Secondo quanto riportato questo mercoledì da mocoNews.net, le case editrici europee sono piuttosto scontente del recente rifiuto, da parte di App Store, del lettore di libri digitali di Sony per iOS di cui vi abbiamo parlato in questo articolo

editoria  Le case editrici non vanno d’accordo con Apple

In risposta a quanto accaduto, i vertici dell’associazione International Newsmedia Marketing (INMA), rappresentata da 5.000 persone di 80 paesi in tutto il mondo, hanno intenzione di incontrarsi con l’Online Publishers Association europea, presso un evento che si terrà a Londra il 17 febbraio.

Un esponente dell’associazione INMA, Gregorz Piechota, dichiara che alcune case editrici europee si sono sentite tradite da Apple. Afferma inoltre che l’iPad è stato sempre considerato come una grande opportunità per offrire contenuti di quotidiani e riviste, e che il mondo dell’editoria ha investito parecchi soldi per poter sbarcare sul tablet di Apple. Sempre secondo Piechota, il vero successo dell’iPad è dovuto proprio alla promozione di applicazioni che consentono di leggere notizie e libri sul dispositivo, quindi le case editrici hanno contribuito alla sua crescita.

Piechota si lamenta dell’incoerenza di Apple nel comunicare e implementare queste nuove politiche di approvazione. Ha fatto notare che l’azienda ha negato di aver cambiato le politiche interne di approvazione di applicazioni in App Store, dichiarando di stare solo rinforzando delle regole precedentemente stabilite. Il portavoce ufficiale di Apple Trudy Miller, infatti, dopo le recenti critiche ha dichiarato: “Se ai clienti è permesso acquistare libri al di fuori delle applicazioni tramite l’App Store, è opportuno che la stessa opzione venga resa disponibile anche con la funzionalità in-app purchase”.

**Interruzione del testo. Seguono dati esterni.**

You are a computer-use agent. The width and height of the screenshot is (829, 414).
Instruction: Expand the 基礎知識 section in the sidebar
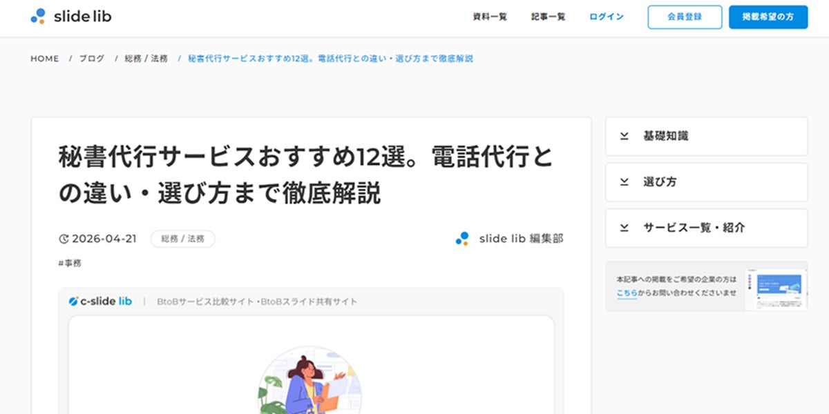click(706, 136)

Solo il mese scorso, attraverso un comunicato diramato da Apple, alcuni quotidiani scoprirono di non poter più offrire ai propri clienti applicazioni gratuite di riviste attraverso l’App Store, per consentire abbonamenti tramite l’in-app purchase. Fornire applicazioni gratuite ai propri clienti, infatti, permetteva a riviste e quotidiani di non pagare ad Apple il 30% di commissioni per tutte le transazioni effettuate sull’App Store.

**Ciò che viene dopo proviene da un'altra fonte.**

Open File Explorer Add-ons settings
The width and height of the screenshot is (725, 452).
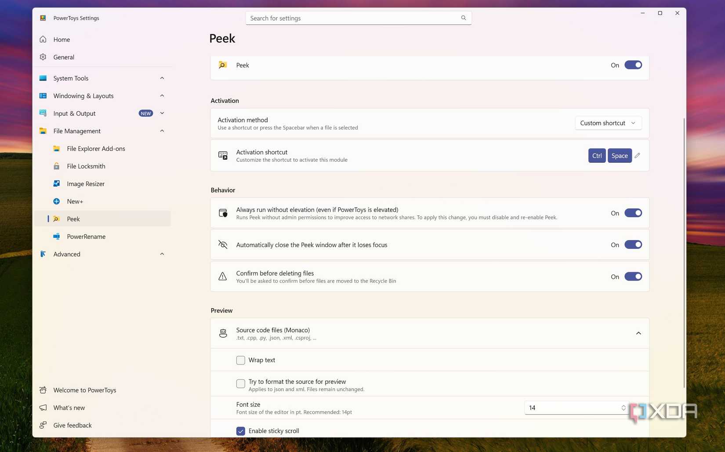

A Eddy Cue, responsabile iTunes, sono state rivolte alcune domande sul nuovo metodo di abbonamento offerto dall’App Store, introdotto con il lancio della rivista The Daily. Cue, però, non ha voluto rivelare i dettagli delle nuove modalità di pagamento, affermando che Apple avrebbe divulgato maggiori informazioni in futuro.